Bug 244576

Summary: [web extensions] Allow header modification for origins with host permissions using declarativeNetRequest
Product: WebKit Reporter: vsr4493
Component: New BugsAssignee: Nobody <webkit-unassigned>
Status: RESOLVED WONTFIX    
Severity: Enhancement CC: achristensen, bfulgham, timothy, webkit-bug-importer
Priority: P2 Keywords: InRadar
Version: Safari Technology Preview   
Hardware: Unspecified   
OS: Unspecified   

Description vsr4493 2022-08-31 02:08:28 PDT 
When using a safari web extension background page to initiate a fetch request, there isn't a way to verify that it is a trusted origin on the server since the UUID of the origin header for web extensions changes per browser launch. The origin check on the server regardless of CORS on the browser is also a necessity to prevent CSRF attacks.

## Workaround
If an extension has host permissions for a particular URL it can work around this by opening a new tab and using a content script to make fetch requests which would have the same origin as the page. But this can be weird UX since it will involve opening a new page just to act as a proxy.


## Proposal
If we allow header modification using declarativeNetRequest (only for origins for which the extension has been granted host permissions by the user), the extension could change its origin to match the expected origin and do this without the workaround above.
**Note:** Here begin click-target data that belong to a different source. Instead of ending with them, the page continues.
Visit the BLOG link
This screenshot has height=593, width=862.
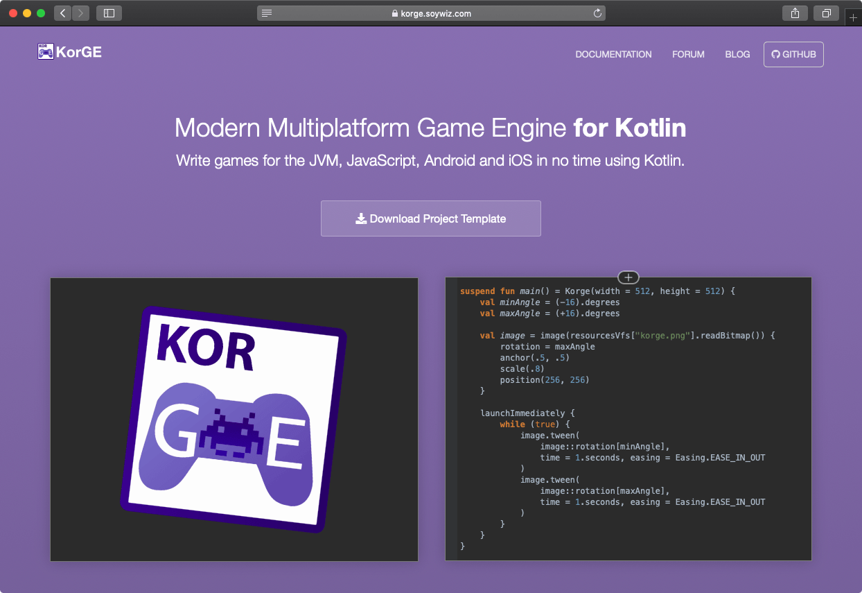[737, 54]
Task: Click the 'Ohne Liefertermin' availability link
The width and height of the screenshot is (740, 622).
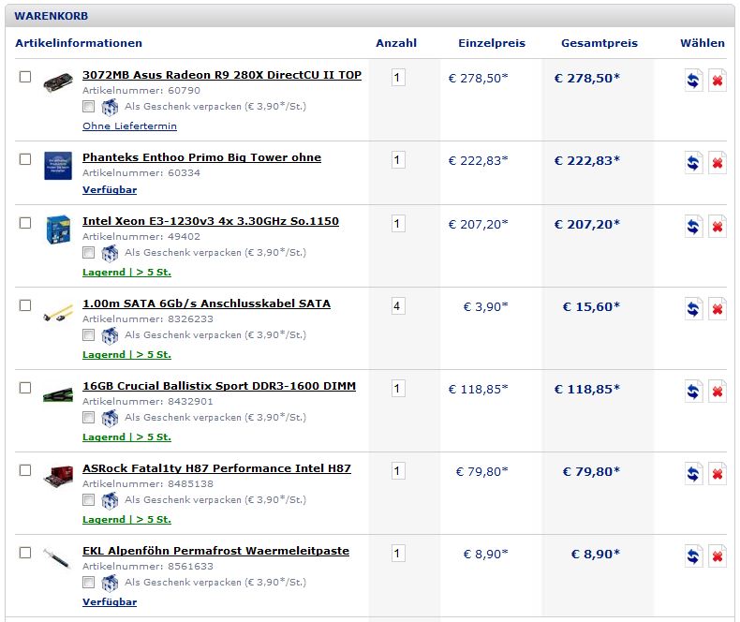Action: 129,126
Alternatively, can the origin of the request be made to match the target host origin if the extension has host permissions?
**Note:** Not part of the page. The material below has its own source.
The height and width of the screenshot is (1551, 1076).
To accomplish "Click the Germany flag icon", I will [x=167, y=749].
Is there any other workaround for this / options on the roadmap?
Comment 1 Radar WebKit Bug Importer 2022-09-07 02:09:16 PDT 
<rdar://problem/99640846>
Comment 2 Brent Fulgham 2023-04-11 17:09:56 PDT 
The cause of this issue is in code outside of WebKit, so resolving as MOVED.

Work was conducted under <rdar://71867709>, and shipped in iOS 16.4.1 and macOS 13.3.1.